Assignment:
Gather every line below where "icon" appears.

Data supplied:
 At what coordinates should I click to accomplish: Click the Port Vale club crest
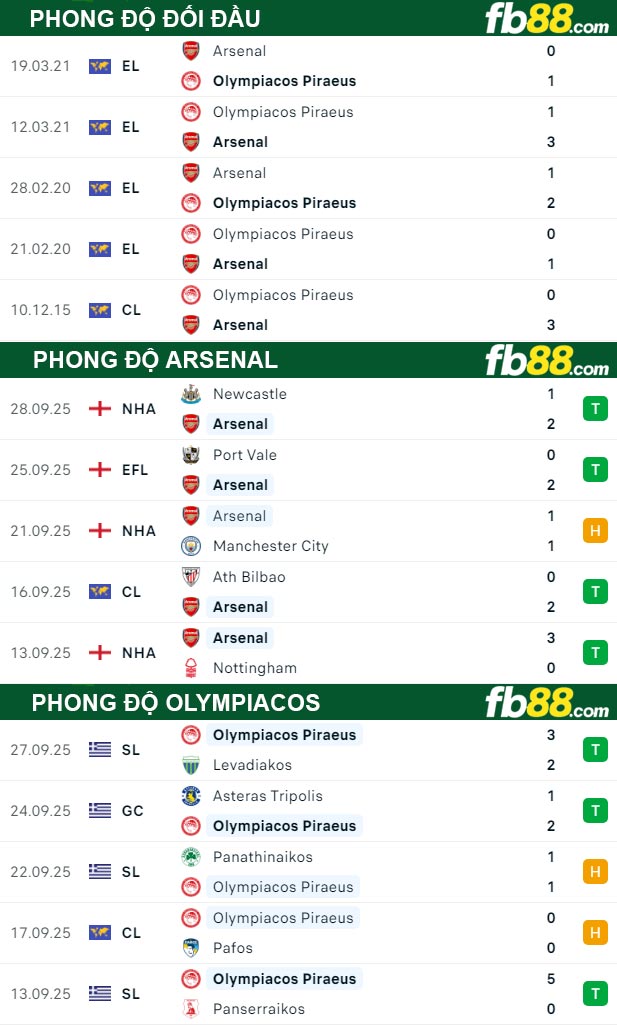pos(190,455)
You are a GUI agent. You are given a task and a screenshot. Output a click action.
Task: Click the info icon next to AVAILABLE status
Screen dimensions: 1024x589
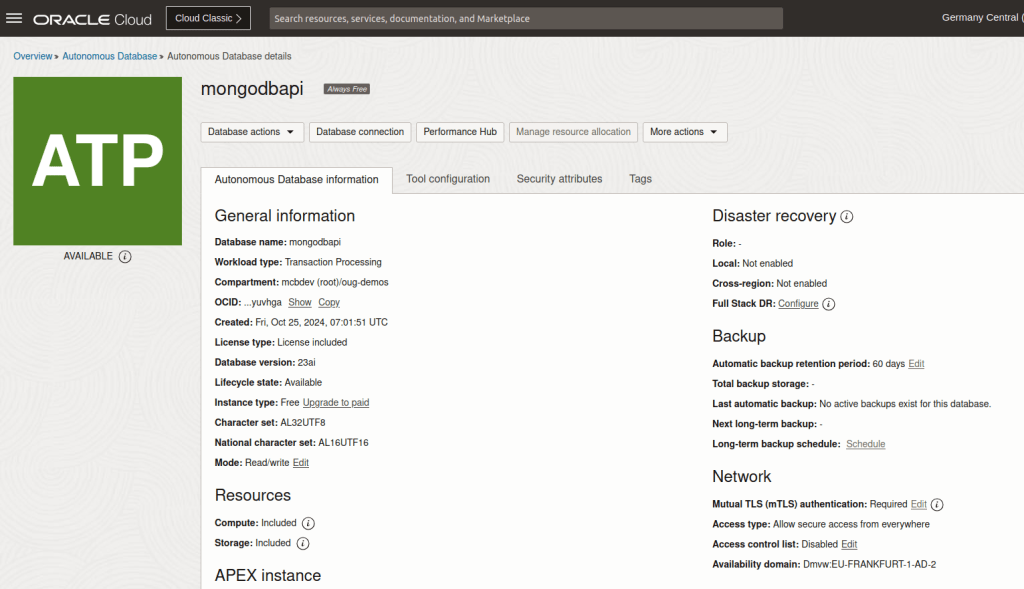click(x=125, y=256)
==
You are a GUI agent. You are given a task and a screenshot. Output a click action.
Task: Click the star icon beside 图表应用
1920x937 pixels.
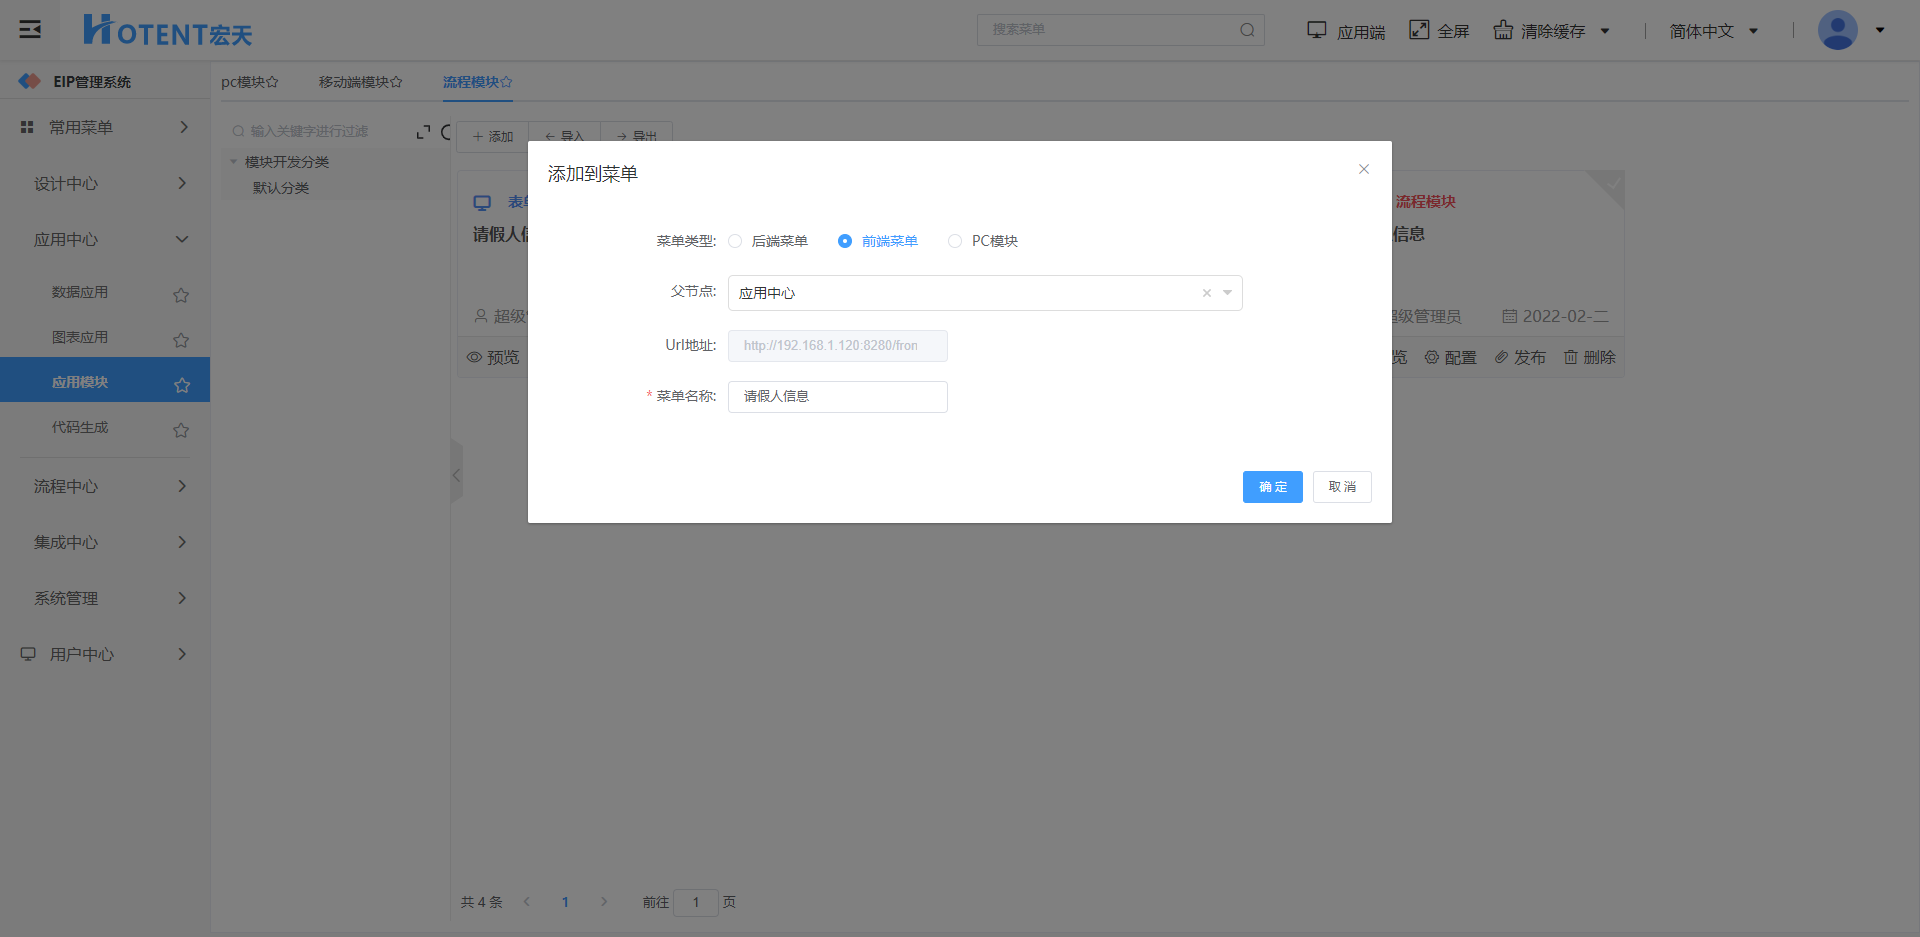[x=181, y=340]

Exercise result:
Task: Click the info icon next to AVAILABLE status
Task: Click the star icon beside 图表应用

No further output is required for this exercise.